▶ What to do: The expected output is exactly the lines below, starting at the line with "Instruction: Click the EqWatch EXP frog icon" and ending at the line with "You are a computer-use agent. Image", both included; no other line belongs in it.

(Task data begins)

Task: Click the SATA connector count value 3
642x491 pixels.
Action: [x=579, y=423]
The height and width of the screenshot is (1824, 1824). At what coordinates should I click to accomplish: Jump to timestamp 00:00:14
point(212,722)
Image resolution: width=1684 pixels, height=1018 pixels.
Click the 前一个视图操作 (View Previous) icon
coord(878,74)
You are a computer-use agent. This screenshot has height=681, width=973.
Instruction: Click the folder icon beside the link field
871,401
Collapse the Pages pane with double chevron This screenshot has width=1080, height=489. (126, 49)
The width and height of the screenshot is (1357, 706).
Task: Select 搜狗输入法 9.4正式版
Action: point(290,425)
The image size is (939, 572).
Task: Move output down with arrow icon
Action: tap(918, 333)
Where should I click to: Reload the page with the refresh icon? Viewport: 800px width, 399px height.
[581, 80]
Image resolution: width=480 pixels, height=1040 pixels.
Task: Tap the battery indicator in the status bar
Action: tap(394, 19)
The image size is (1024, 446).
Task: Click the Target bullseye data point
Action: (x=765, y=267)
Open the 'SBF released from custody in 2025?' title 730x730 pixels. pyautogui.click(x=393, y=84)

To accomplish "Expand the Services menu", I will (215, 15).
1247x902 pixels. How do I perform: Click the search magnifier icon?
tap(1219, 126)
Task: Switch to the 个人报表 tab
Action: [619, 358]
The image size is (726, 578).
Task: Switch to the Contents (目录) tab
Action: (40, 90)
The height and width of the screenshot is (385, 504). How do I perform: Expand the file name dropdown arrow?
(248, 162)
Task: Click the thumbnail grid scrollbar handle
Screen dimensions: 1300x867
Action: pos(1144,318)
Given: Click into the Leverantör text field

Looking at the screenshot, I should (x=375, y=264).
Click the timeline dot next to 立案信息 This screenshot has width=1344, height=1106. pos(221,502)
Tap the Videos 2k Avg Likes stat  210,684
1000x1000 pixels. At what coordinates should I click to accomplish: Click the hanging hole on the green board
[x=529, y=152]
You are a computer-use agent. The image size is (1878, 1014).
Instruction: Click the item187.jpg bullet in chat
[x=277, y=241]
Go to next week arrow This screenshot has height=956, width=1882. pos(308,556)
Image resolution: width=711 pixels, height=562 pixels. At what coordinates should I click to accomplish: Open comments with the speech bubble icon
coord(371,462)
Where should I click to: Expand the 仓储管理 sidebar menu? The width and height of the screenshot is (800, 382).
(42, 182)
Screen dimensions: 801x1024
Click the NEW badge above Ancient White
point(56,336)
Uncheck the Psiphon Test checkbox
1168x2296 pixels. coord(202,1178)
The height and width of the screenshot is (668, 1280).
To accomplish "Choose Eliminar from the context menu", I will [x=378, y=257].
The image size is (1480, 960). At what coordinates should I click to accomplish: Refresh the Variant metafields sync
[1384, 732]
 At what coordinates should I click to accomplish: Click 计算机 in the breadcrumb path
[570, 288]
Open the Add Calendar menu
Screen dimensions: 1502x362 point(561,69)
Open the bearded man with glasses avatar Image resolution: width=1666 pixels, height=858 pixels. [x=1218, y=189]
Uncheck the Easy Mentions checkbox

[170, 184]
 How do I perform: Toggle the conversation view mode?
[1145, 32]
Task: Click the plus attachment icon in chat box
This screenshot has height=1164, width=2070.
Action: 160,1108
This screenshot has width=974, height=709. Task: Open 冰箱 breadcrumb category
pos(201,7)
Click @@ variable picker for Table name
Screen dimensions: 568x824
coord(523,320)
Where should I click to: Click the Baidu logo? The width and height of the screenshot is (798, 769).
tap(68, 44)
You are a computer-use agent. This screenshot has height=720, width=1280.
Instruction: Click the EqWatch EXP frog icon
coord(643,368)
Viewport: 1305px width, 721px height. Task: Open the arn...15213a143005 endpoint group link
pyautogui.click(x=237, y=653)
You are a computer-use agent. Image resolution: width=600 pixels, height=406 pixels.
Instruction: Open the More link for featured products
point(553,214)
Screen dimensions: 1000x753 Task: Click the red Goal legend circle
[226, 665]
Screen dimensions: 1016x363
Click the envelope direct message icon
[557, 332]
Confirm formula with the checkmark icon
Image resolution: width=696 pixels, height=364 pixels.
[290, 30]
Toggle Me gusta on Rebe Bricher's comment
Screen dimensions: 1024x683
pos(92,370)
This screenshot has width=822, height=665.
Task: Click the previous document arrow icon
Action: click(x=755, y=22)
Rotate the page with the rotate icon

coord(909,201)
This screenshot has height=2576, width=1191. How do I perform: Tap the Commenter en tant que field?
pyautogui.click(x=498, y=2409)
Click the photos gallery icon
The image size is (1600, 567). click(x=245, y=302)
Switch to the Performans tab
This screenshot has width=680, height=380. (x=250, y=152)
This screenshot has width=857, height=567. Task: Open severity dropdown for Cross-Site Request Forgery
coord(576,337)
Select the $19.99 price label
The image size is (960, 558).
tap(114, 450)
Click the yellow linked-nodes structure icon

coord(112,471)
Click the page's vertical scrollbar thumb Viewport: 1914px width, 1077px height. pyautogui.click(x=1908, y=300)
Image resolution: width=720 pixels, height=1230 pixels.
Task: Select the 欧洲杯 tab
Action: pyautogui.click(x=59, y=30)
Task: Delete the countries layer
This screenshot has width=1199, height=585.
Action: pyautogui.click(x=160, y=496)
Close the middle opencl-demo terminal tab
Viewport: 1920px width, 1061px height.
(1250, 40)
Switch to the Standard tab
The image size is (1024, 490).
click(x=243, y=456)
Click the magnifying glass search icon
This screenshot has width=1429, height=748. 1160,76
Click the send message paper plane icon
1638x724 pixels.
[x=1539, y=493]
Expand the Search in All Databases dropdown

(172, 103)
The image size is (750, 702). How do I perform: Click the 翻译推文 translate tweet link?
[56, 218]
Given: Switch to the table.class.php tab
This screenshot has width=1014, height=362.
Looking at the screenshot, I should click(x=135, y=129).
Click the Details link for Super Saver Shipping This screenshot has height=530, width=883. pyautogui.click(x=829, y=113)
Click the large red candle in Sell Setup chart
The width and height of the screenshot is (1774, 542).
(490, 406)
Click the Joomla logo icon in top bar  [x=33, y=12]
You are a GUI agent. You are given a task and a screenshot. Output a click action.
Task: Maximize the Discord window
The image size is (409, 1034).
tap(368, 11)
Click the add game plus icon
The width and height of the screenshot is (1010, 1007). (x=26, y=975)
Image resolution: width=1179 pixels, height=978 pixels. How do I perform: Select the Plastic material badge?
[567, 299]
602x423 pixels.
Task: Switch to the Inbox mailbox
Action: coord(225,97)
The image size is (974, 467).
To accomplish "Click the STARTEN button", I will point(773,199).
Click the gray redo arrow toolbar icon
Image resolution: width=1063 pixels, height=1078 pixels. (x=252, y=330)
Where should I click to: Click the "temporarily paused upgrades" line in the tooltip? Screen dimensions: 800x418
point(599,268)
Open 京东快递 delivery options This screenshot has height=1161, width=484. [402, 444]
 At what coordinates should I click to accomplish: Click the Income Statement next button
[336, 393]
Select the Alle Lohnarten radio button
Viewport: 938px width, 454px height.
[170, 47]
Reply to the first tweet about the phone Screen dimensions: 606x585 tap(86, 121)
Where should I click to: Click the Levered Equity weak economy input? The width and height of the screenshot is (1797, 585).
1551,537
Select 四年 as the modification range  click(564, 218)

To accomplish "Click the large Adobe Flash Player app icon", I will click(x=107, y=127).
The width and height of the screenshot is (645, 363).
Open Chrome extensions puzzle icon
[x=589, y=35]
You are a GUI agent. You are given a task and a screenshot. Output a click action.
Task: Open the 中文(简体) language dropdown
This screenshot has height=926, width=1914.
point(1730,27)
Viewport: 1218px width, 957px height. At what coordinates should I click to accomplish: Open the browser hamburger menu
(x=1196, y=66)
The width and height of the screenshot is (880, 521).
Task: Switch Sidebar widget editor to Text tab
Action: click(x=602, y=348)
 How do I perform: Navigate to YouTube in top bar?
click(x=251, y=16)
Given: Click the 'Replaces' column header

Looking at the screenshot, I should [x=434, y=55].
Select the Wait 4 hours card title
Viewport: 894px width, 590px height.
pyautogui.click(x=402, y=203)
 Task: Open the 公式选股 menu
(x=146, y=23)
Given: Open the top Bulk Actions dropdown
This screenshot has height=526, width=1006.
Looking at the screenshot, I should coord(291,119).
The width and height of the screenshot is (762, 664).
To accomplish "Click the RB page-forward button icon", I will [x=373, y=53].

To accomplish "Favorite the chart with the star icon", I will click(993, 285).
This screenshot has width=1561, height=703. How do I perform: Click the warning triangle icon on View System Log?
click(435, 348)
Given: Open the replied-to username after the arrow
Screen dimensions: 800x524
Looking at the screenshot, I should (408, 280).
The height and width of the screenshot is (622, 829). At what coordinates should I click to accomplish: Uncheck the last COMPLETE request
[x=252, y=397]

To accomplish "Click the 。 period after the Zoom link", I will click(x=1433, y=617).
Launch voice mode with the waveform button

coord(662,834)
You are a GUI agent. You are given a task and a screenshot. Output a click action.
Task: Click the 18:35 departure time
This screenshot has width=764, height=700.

(Task data ends)

▶ Worked solution:
Instruction: Click the EqWatch EXP frog icon
coord(643,368)
Viewport: 1305px width, 721px height. Task: Open the arn...15213a143005 endpoint group link
pyautogui.click(x=237, y=653)
You are a computer-use agent. Image resolution: width=600 pixels, height=406 pixels.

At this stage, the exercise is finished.